Noch weitgehend fremd mit dieser Materie, war es seiner Erinnerung nach für Hassemer auch deswegen eine reizvolle Aufgabe, weil Anfang der neunziger Jahre mit dem expandierenden europäischen Binnenmarkt sich auch der Rechtsraum ausdehnte. Zwanzig Jahre später bilanziert er einen auch in seiner Sicht erstaunlichen Wandel im Bewusstsein über das einst mit gewaltigen Demonstrationen („Was hat die Volkszählung die Menschen bewegt!“) eingeforderte Recht auf informationelle Selbstbestimmung. Zwischendurch, sagt er, sei der Datenschutz „praktisch tot“ gewesen. Gerade, wenn man sich anschaue, welche sehr privaten Informationen und damit einen Teil ihrer persönlichen Freiheit viele inzwischen über das Internet preisgäben, sei das Gespür dafür im Vergleich zu damals kaum noch vorhanden. Aber dann relativiert er seine eigene These selbst. Der Datenschutz hat sich seiner Ansicht nach in den vergangenen Jahren mit der „mächtigen Welle“ des Verbraucherschutzes verbunden. Bei den Skandalen um Lidl oder die Bahn, da sei es weniger um Eingriffe in die Privatsphäre als um die soziale Stellung, um den Arbeitsplatz gegangen.

Weg nach Karlsruhe wenig absehbar

Winfried Hassemer, den diese Zeitung einmal einen „hellsichtigen Zeitdiagnostiker“ nannte, ist im Grunde während seiner gesamten wissenschaftlichen Laufbahn auf der Suche nach dem ausgewogenen Verhältnis von Freiheit und Sicherheit in einer aufgeklärten Gesellschaft gewesen. Er hat für ein liberales Rechtssystem und seine Souveränität gerade dann am stärksten gestritten, als es von Gewalt und Kriminalität bedroht erschien. So war er zum Beispiel federführend beim Protest von Rechtsprofessoren gegen die Kronzeugenregelung und den sogenannten großen Lauschangriff.

Obwohl als Wissenschaftler stark exponiert, war der Weg nach Karlsruhe wenig absehbar. Zumal Hassemer als Strafrechtler und Hochschullehrer in den Köpfen jener Parlamentarier, die unter vielen Kriterien die Kandidaten für freiwerdende Plätze im Olymp der deutschen Rechtsprechung hin und her wägen, sich nicht gerade aufdrängte für den Zweiten Senat, der für „Staatssachen“ zuständig ist.

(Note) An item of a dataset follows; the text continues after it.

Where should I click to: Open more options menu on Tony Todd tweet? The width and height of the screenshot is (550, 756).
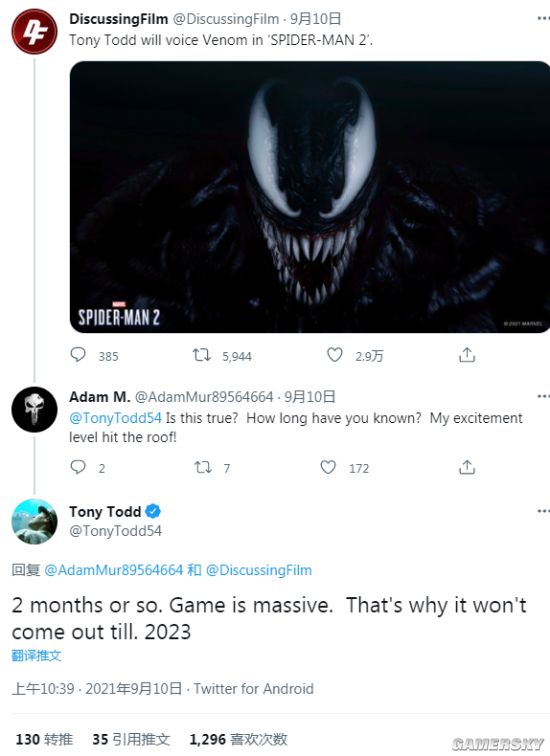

Urteile zum NPD-Verbotsverfahren

Der Vorschlag der SPD, ihn zu nominieren, kam für ihn 1995 überraschend. Winfried Hassemer, parteilos, sieht selbst keinen besseren Weg als jenen vom Grundgesetz vorgegebenen, wie seine Hüter zu berufen seien. Dass Bundestag und Bundesrat die Richter wählten, sei die größte denkbare demokratische Legitimation. Nach zwölf Jahren in Karlsruhe kann er Befürchtungen, das Bundesverfassungsgericht entscheide entlang von „Parteilinien“, entkräften. Das sei praktisch nie geschehen.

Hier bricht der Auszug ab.